# Quoted passage
Hot Posts


Baltimore bridge collapse could cause serious economic

The early-morning catastrophic collapse of the Francis Scott Key Bridge in Baltimore, Maryland, has brought one of the most important trade hubs in the United States to a halt — indefinitely.

A 948-foot container ship called the Dali hit a support column on the Baltimore bridge around 1:30 a.m. Tuesday, causing it to fall and sending at least seven cars plunging into the Patapsco River. The Dali had been headed to Sri Lanka and was flying under a Singapore flag. 

The 1.6-mile bridge’s collapse will undoubtedly have a profound economic effect both locally and globally. Around the world, about 40 ships, including 34 cargo vessels, were headed for Baltimore, according to MarineTraffic, which tracks ships. 

The Port of Baltimore tops the U.S. list for the volume of automobiles and light trucks it handles, as well as for vessels that carry wheeled cargo, such as construction machinery and farm equipment, Gov. Wes Moore (D-MD) boasted last month. The Maryland Department of Transportation Port Administration called “cargo” the “lifeblood of the Port of Baltimore.” 

The Port of Baltimore, the deepest harbor in Maryland’s Chesapeake Bay, is closer to the Midwest than any other East Coast port. It’s one of Maryland’s major sources of personal and business revenue and has created 15,300 direct jobs and another 140,000 other jobs linked to port activities, according to Moore. 

It generates more than $395 million in taxes, $2.6 billion in business income, and $3.3 billion in total personal income. Maryland resident Greg Trenchard, who often travels across the bridge to take photos at sunrise and sunset, called the collapse and closing of the port a blow to the city. 

“It’s devastating to port traffic and everything they’re trying to do to revitalize the shipping industry in Maryland and keep that going,” he told USA Today. 

All vessel traffic in and out of the Port of Baltimore is suspended until further notice. 

Kevin Linderman, a professor and supply chain expert at Pennsylvania State University, said that while the port is closed, companies will have to reroute their shipping to other East Coast ports in New York, New Jersey, and Virginia.

# Information provided
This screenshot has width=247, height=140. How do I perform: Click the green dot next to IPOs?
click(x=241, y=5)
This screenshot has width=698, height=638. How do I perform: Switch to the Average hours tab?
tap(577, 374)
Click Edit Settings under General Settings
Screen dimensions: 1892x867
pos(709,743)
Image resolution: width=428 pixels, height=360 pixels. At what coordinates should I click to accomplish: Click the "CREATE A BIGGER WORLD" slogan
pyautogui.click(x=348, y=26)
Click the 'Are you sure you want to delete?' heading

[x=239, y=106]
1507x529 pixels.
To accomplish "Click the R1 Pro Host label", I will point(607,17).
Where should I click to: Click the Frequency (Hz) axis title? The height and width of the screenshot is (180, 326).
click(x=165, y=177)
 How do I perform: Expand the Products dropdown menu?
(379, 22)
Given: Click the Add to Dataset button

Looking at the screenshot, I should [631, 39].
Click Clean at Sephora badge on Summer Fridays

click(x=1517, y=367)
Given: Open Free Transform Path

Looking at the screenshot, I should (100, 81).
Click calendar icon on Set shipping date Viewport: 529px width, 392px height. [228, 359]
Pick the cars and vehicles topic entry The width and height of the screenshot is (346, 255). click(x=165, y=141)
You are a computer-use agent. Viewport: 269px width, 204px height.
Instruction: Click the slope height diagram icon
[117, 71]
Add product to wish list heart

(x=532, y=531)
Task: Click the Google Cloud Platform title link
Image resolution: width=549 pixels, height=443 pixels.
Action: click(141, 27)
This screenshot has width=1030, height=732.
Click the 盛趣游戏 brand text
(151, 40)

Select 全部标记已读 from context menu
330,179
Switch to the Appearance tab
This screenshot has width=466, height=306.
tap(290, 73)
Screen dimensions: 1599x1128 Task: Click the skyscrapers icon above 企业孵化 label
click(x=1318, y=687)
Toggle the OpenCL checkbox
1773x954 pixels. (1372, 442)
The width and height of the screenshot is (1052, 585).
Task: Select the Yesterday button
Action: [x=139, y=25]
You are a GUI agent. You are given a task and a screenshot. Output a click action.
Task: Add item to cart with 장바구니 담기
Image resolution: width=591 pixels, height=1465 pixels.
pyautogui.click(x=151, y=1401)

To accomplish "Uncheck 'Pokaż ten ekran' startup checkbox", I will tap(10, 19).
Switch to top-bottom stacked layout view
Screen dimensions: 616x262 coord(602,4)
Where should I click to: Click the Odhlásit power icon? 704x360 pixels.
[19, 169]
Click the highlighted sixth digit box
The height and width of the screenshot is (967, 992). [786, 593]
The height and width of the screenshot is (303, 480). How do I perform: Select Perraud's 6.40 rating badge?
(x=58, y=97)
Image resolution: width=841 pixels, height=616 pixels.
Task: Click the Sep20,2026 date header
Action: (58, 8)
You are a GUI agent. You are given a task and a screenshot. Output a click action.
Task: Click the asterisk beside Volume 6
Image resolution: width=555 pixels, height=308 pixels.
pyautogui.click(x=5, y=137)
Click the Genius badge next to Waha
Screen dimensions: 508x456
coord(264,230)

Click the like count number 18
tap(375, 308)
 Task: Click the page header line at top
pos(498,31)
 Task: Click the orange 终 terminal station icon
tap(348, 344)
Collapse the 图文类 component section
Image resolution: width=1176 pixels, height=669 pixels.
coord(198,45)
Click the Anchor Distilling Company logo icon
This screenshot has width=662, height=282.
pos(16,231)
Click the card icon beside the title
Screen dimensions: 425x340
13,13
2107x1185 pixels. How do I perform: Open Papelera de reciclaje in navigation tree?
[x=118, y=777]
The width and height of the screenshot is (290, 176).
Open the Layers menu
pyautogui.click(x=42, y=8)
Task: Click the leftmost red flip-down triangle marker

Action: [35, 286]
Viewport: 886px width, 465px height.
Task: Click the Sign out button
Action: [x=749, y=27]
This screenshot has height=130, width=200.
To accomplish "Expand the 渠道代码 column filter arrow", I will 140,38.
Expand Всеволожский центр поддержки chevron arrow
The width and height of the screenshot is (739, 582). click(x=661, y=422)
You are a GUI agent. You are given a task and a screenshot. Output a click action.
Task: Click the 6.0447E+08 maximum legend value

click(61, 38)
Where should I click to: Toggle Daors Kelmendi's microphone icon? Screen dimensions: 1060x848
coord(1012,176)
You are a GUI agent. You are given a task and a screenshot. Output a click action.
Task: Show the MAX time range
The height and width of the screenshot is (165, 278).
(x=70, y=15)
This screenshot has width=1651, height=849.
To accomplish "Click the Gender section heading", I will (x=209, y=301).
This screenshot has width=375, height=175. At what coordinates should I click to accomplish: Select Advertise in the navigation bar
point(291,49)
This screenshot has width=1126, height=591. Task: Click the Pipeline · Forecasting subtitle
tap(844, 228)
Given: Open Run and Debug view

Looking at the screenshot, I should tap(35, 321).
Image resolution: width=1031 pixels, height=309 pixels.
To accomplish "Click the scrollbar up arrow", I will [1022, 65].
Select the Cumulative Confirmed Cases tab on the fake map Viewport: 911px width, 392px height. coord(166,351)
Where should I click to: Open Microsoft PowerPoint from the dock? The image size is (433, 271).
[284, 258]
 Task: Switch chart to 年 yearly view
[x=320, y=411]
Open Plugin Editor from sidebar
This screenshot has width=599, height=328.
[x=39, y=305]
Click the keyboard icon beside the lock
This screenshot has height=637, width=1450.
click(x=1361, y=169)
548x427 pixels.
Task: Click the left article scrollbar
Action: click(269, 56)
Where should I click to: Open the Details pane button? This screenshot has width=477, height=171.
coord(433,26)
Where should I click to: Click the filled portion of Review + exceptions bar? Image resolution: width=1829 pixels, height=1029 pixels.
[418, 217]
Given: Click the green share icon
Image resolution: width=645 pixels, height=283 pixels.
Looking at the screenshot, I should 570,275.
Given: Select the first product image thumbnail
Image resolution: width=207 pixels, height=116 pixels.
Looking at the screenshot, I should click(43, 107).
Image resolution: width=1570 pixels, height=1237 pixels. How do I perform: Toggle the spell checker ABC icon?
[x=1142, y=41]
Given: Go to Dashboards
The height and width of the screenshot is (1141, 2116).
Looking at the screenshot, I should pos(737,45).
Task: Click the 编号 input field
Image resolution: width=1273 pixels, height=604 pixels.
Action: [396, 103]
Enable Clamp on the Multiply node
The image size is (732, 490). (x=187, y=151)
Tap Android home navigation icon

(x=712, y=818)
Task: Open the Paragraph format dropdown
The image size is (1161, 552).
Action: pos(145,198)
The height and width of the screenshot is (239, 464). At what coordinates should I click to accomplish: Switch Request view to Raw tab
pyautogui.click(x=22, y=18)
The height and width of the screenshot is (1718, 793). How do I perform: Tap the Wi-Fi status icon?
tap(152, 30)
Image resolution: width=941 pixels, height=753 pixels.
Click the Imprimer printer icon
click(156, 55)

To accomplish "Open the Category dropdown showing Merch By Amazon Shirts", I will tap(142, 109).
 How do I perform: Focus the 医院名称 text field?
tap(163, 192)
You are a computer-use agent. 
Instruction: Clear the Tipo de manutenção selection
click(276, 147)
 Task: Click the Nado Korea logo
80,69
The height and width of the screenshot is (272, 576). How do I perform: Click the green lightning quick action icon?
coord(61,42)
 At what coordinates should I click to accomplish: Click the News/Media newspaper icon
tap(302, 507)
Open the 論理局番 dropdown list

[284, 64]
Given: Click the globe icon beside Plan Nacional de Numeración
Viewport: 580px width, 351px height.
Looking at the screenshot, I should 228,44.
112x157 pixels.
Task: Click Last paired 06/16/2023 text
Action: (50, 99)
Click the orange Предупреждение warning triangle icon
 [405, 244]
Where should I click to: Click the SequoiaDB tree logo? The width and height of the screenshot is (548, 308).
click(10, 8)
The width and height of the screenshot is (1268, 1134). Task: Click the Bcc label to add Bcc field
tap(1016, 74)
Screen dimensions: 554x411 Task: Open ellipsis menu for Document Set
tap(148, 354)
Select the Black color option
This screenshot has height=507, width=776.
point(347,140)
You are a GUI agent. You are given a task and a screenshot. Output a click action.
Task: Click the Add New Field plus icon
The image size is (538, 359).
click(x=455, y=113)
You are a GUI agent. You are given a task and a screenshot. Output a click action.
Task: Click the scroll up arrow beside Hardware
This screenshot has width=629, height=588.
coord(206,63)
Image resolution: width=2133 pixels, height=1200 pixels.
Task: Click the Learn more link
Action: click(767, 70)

# Task requirements
**A.** Translate this sentence from the Baltimore bridge article into Spanish: "All vessel traffic in and out of the Port of Baltimore is suspended until further notice."
**B.** Rewrite the part of the Baltimore bridge article starting at "The Port of Baltimore, the" and ending at "until further notice.", changing "devastating" to "crushing".
**C.** Using the Baltimore bridge article, say yes or no to each statement and quote the words that decide it: (i) The Dali was flying under a Singapore flag. (ii) The bridge that collapsed was 948 feet long. (iii) Ships are expected to start moving in and out of the port again next week.
Work only from the Baltimore bridge article, not the listing.

# Full answers
**A.** Todo el tráfico de embarcaciones que entra y sale del Puerto de Baltimore está suspendido hasta nuevo aviso.

**B.**
The Port of Baltimore, the deepest harbor in Maryland’s Chesapeake Bay, is closer to the Midwest than any other East Coast port. It’s one of Maryland’s major sources of personal and business revenue and has created 15,300 direct jobs and another 140,000 other jobs linked to port activities, according to Moore. 

It generates more than $395 million in taxes, $2.6 billion in business income, and $3.3 billion in total personal income. Maryland resident Greg Trenchard, who often travels across the bridge to take photos at sunrise and sunset, called the collapse and closing of the port a blow to the city. 

“It’s crushing to port traffic and everything they’re trying to do to revitalize the shipping industry in Maryland and keep that going,” he told USA Today. 

All vessel traffic in and out of the Port of Baltimore is suspended until further notice.

**C.**
(i) Yes: "was flying under a Singapore flag"
(ii) No: "The 1.6-mile bridge’s collapse"
(iii) No: "suspended until further notice"